Starting at the first line of the data below, write out each line exactly until you reach the line containing "Given: Delete the Servis 08:00 entry", and include that line too.

- Opening Delimiter -

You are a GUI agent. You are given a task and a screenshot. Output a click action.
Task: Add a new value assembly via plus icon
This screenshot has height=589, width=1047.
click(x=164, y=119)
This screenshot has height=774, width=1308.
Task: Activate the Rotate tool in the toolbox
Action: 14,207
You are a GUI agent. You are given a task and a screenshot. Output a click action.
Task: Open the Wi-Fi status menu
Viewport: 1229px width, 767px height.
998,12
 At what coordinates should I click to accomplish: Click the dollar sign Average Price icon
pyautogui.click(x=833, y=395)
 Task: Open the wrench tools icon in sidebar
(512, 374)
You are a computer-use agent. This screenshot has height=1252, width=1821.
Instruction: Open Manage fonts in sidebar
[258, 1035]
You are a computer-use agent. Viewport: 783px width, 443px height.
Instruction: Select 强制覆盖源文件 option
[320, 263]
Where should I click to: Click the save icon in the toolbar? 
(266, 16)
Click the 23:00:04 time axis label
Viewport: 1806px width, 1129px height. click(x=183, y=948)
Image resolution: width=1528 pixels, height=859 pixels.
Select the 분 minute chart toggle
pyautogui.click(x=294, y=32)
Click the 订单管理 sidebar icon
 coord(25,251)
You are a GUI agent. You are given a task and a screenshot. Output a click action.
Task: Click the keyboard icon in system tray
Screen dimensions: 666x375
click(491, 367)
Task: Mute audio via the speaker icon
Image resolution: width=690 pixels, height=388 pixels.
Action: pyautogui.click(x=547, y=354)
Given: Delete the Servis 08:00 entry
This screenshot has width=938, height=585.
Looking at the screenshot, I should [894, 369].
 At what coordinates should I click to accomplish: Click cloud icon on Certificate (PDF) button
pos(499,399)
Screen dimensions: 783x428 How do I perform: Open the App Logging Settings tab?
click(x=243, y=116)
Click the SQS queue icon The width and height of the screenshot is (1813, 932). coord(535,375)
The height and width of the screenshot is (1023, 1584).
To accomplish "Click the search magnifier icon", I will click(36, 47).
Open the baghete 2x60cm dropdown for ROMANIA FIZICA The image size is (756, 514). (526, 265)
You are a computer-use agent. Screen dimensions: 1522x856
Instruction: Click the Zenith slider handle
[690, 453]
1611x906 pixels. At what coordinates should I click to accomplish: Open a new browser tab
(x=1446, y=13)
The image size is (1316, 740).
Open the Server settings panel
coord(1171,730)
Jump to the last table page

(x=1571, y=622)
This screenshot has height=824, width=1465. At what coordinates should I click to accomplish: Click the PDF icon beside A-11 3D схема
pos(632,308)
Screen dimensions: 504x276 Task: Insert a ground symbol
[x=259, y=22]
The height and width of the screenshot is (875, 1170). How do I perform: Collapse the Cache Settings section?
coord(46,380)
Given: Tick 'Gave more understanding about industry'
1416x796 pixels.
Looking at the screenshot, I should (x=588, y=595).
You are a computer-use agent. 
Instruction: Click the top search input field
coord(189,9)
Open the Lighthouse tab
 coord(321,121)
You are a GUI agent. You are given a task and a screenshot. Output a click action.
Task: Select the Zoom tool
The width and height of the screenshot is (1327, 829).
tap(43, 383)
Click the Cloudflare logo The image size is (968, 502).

- Closing Delimiter -

Answer to this task
You are a GUI agent. You are given a task and a screenshot. Output a click action.
Task: Add a new value assembly via plus icon
This screenshot has height=589, width=1047.
click(x=164, y=119)
This screenshot has height=774, width=1308.
Task: Activate the Rotate tool in the toolbox
Action: 14,207
You are a GUI agent. You are given a task and a screenshot. Output a click action.
Task: Open the Wi-Fi status menu
Viewport: 1229px width, 767px height.
998,12
 At what coordinates should I click to accomplish: Click the dollar sign Average Price icon
pyautogui.click(x=833, y=395)
 Task: Open the wrench tools icon in sidebar
(512, 374)
You are a computer-use agent. This screenshot has height=1252, width=1821.
Instruction: Open Manage fonts in sidebar
[258, 1035]
You are a computer-use agent. Viewport: 783px width, 443px height.
Instruction: Select 强制覆盖源文件 option
[320, 263]
Where should I click to: Click the save icon in the toolbar? 
(266, 16)
Click the 23:00:04 time axis label
Viewport: 1806px width, 1129px height. click(x=183, y=948)
Image resolution: width=1528 pixels, height=859 pixels.
Select the 분 minute chart toggle
pyautogui.click(x=294, y=32)
Click the 订单管理 sidebar icon
 coord(25,251)
You are a GUI agent. You are given a task and a screenshot. Output a click action.
Task: Click the keyboard icon in system tray
Screen dimensions: 666x375
click(491, 367)
Task: Mute audio via the speaker icon
Image resolution: width=690 pixels, height=388 pixels.
Action: pyautogui.click(x=547, y=354)
Given: Delete the Servis 08:00 entry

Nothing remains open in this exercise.